— What is asked —
Print the part of the tax commission procedure text below word for word, starting with "2. All other" and going on through "class one property.".
* Begin Passage provided *
Section 164. Procedure on application.

  1. Between the fifteenth day of January and the twenty-fifth day of May, the tax commission may itself or by a commissioner or assessor thereunto authorized by the commission or any other person with qualifications relevant to the review of real property tax assessments, including real estate and real estate law, as determined by the commission and consistent with state law, act upon applications, compel the attendance of witnesses, administer oaths or affirmations and examine applicants and other witnesses under oath. It shall make rules of practice for proceedings before the tax commission, and such rules and regulations as may be appropriate and expedient to the end that the taxpayers may have a hearing in the borough in which they reside or in which their property is located, except that all applications with respect to property indicated on the tax maps by identification numbers shall be heard by the tax commission sitting as a body at its main office.
  2. The tax commission shall determine the final assessed valuation or taxable assessed valuation, or the actual assessment or transition assessment, or the proper class designation of the real property of each applicant. The final assessed valuation or taxable assessed valuation of real property may be the same as or less than the original assessment or, if determined to be unlawful, the same shall be ordered stricken from the roll or where appropriate entered on the exempt portion of the roll. If it is determined that the real property is misclassified, the correct class designation or allocation of assessed valuation shall be entered on the roll.

Section 164-a.

Section 164-a. Procedure on application for correction of an assessment of seven hundred fifty thousand dollars or more.

  1. Notwithstanding any other provision of this charter or the administrative code, the tax commission may itself or by a commissioner or assessor authorized by the commission act upon applications for correction of an assessment of real property assessed at seven hundred fifty thousand dollars or more between the first day of February and the first day of September. Any such application shall specify all income received or accrued and all expenses paid or incurred in the operation of the property during the calendar year preceding the date of application, or during the applicant’s last fiscal year preceding the date of the application if the applicant’s books and records are maintained on a fiscal year basis for federal income tax purposes which ends six months or more prior to the date of application, or during any part of such calendar or fiscal year in which the property was operated by the applicant, except that where the applicant has not operated the property and is without knowledge of the income and expenses of the operation, it shall state such facts under oath in lieu thereof. In the event that the statement of income and expenses is not filed as part of the application, such statement, when duly verified, shall be filed prior to the twenty-fifth day of March.
  2. All other provisions of law shall apply to the review of applications for correction of tentative assessed valuation of property assessed for seven hundred fifty thousand dollars or more except insofar as the dates contained therein are inconsistent with the dates set forth in this section.
  3. [Repealed.]
  4. Whenever such a reduction is granted after a final completion of the assessment roll any tax imposed upon the amount of such reduction shall be refunded or credited as soon as practicable.
  5. Any reduction shall be made public within sixty days after it is rendered. A list of reductions in real property assessments shall be published thereafter in the city record on or before the first of November.

Section 164-b.

Section 164-b. Procedure on application for correction of an assessment of class one property.

  1. When used in this section:

   1. “Class designation” shall mean the determination, pursuant to article eighteen of the real property tax law, of whether real property is included in class one, two, three or four.
* End Passage provided *
* Begin Recorded information *
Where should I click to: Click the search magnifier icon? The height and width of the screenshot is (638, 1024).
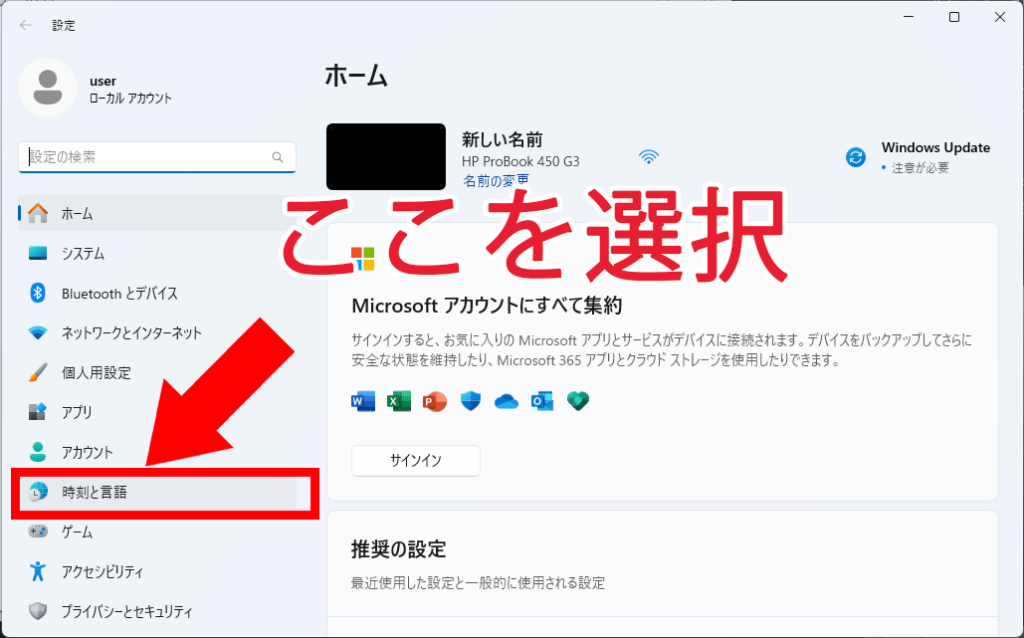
* End Recorded information *
— Exercise result —
2. All other provisions of law shall apply to the review of applications for correction of tentative assessed valuation of property assessed for seven hundred fifty thousand dollars or more except insofar as the dates contained therein are inconsistent with the dates set forth in this section.
  3. [Repealed.]
  4. Whenever such a reduction is granted after a final completion of the assessment roll any tax imposed upon the amount of such reduction shall be refunded or credited as soon as practicable.
  5. Any reduction shall be made public within sixty days after it is rendered. A list of reductions in real property assessments shall be published thereafter in the city record on or before the first of November.

Section 164-b.

Section 164-b. Procedure on application for correction of an assessment of class one property.